▶ Tarefas a realizar
**A.** Indique se cada afirmação abaixo está de acordo com o texto sobre Piketty e Marx, respondendo sim ou não e citando literalmente as palavras do texto que decidem a questão. (i) O livro de Piketty foi publicado em 2013. (ii) As equipes que corroboraram as teses de Piketty pesquisaram durante 10 anos. (iii) Nos Estados Unidos, os 50% mais pobres ficam com cerca de 5% da riqueza.
**B.** Reproduza sem alterações o trecho do texto sobre Piketty e Marx que começa nas palavras “Nicolau João Bakker” e termina depois de “teses de Piketty.”.

▶ Trecho para leitura

Sobre Marx, Piketty e os lírios do campo

Sobre Marx, Piketty e os lírios do campo

Nicolau João Bakker


O economista francês Thomas Piketty publicou, em 2013, seu surpreendente livro O Capital no Século XXI. Tornou-se, imediatamente, como afirmou The Guardian, “o rock star da economia”, com efusivos admiradores, tanto entre os adeptos da economia liberal quanto entre os da economia socialista. Nenhum militante cristão (ou cristã) deveria deixar de ler o livro (Intrínseca, Rio de Janeiro, 2014). A grande novidade da obra (650 páginas!) consiste numa “extraordinária pesquisa histórica” (cf. Antonio Delfim Netto), descrevendo - com o uso de gráficos e tabelas muito consistentes - a evolução do capitalismo dos últimos 300 anos. Diversas equipes, altamente especializadas, pesquisaram, durante 15 anos, as fontes mundiais mais confiáveis para corroborar as teses de Piketty.

1. Sobre os celeiros abarrotados

Qual a tese básica que o autor defende? Piketty afirma que Karl Marx, ao profetizar que o capitalismo - pelo mecanismo insano da acumulação infinita do capital - criaria seu próprios coveiros, tinha razão e não tinha razão ao mesmo tempo. Marx errou porque a própria história (até agora) comprovou que o capitalismo não entrou em colapso, muito pelo contrário. Com gráficos incontestáveis, Piketty demonstra que, no tempo de Marx (século XIX), a renda do capital - comparada à renda nacional - era, de fato, muito alta, sofrendo, porém, queda forte no período entreguerras da primeira metade do século XX. Na renda nacional, o que não é renda do capital é renda do trabalho. Piketty sustenta que educação e profissionalização generalizadas aumentaram de forma permanente a produtividade, permitindo assim melhores salários a faixas mais amplas da população, evitando desta forma o colapso do capitalismo. A revolução operária, prevista por Marx, com raríssimas exceções, não ocorreu. De fato, nas décadas do pós-guerra, o vigor do capitalismo industrial na Europa, aliado a uma forte política fiscal de distribuição de renda, antes quase inexistente, permitiu à Europa criar um Estado Social que deu a muitos a impressão de uma superação natural do capitalismo. Os gráficos muito detalhados de Piketty mostram, no entanto, que se criou, na verdade, uma “classe média patrimonial”. Em 1910, os 10% mais ricos detinham a quase totalidade da riqueza nacional (até 90%). Não havia classe média, uma vez que os 40% do meio eram quase tão pobres quanto os 50% mais pobres. Em 2010, o décimo superior da Europa possuía 60% da riqueza total (o centésimo superior, sozinho, 25%!), o grupo do meio quase 35% e os 50% mais pobres algo pouco acima de 5%. Nos Estados Unidos a disparidade é maior, ficando os 50% mais pobres com miseráveis 2%. Marx viu apenas os salários estagnados e o capital crescendo fortemente, não tendo o privilégio desse olhar histórico mais amplo.

▶ Registros fornecidos

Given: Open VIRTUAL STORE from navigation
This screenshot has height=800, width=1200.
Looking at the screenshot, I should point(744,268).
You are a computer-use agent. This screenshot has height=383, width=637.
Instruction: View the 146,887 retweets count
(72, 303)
---
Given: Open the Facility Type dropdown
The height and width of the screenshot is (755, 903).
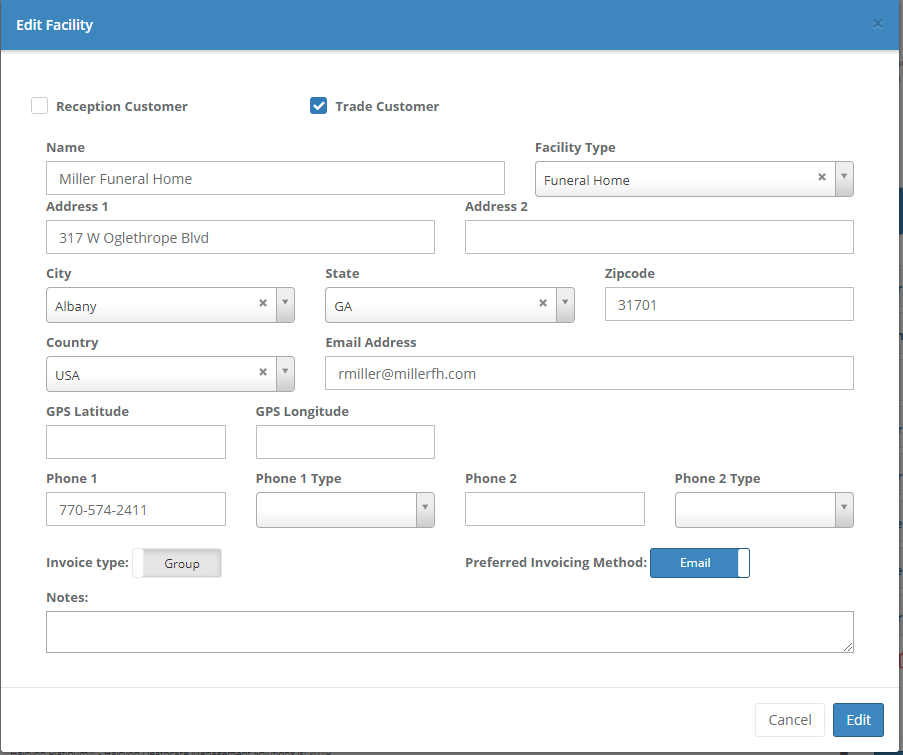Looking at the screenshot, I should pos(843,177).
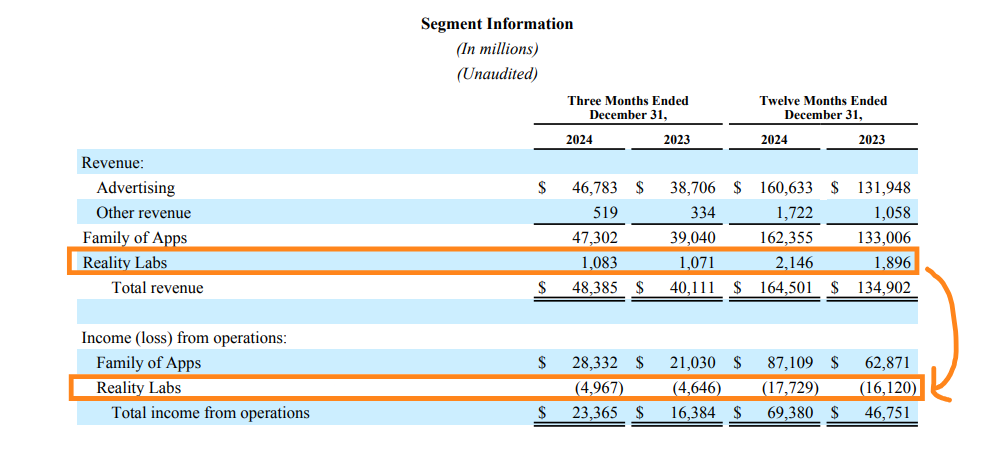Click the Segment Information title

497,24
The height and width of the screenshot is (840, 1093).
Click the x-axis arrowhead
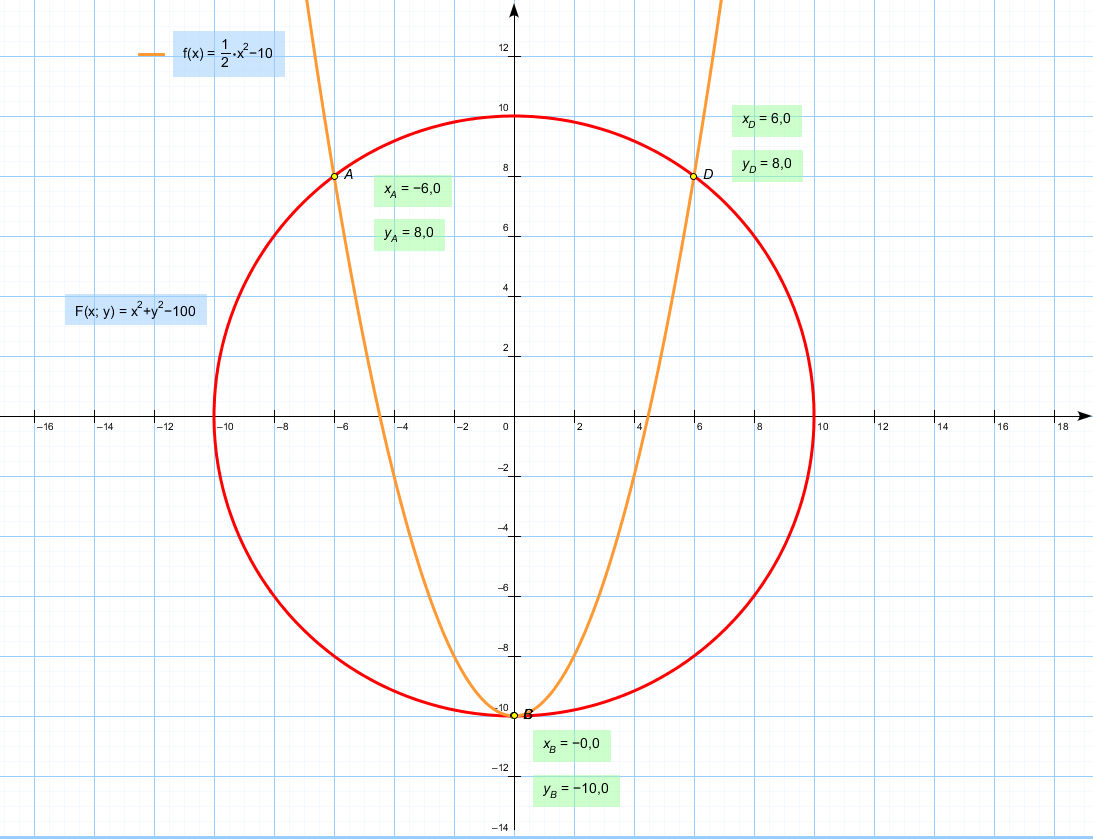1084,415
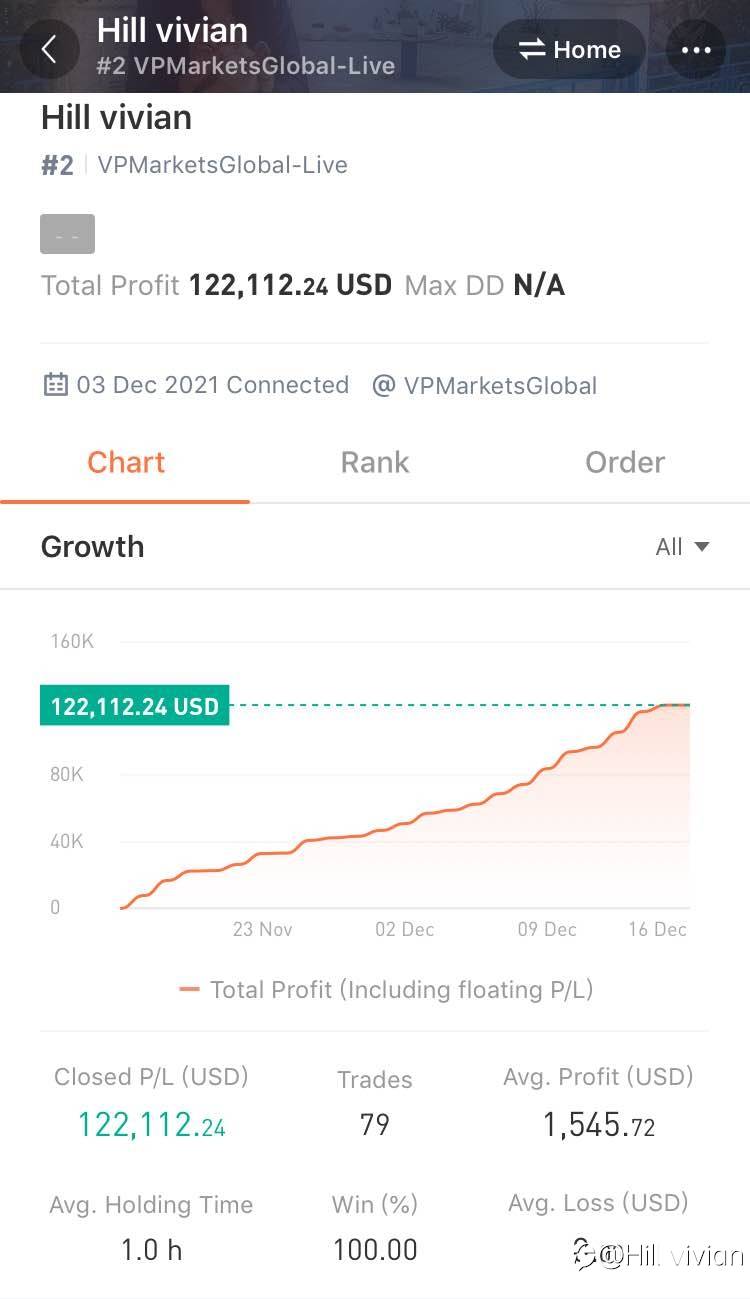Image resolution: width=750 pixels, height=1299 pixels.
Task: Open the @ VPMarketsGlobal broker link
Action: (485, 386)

▶ Resultados por tarefa
**A.**
(i) Sim: "O economista francês Thomas Piketty publicou, em 2013, seu surpreendente livro O Capital no Século XXI."
(ii) Não: "pesquisaram, durante 15 anos, as fontes mundiais mais confiáveis para corroborar as teses de Piketty."
(iii) Não: "Nos Estados Unidos a disparidade é maior, ficando os 50% mais pobres com miseráveis 2%."

**B.**
Nicolau João Bakker


O economista francês Thomas Piketty publicou, em 2013, seu surpreendente livro O Capital no Século XXI. Tornou-se, imediatamente, como afirmou The Guardian, “o rock star da economia”, com efusivos admiradores, tanto entre os adeptos da economia liberal quanto entre os da economia socialista. Nenhum militante cristão (ou cristã) deveria deixar de ler o livro (Intrínseca, Rio de Janeiro, 2014). A grande novidade da obra (650 páginas!) consiste numa “extraordinária pesquisa histórica” (cf. Antonio Delfim Netto), descrevendo - com o uso de gráficos e tabelas muito consistentes - a evolução do capitalismo dos últimos 300 anos. Diversas equipes, altamente especializadas, pesquisaram, durante 15 anos, as fontes mundiais mais confiáveis para corroborar as teses de Piketty.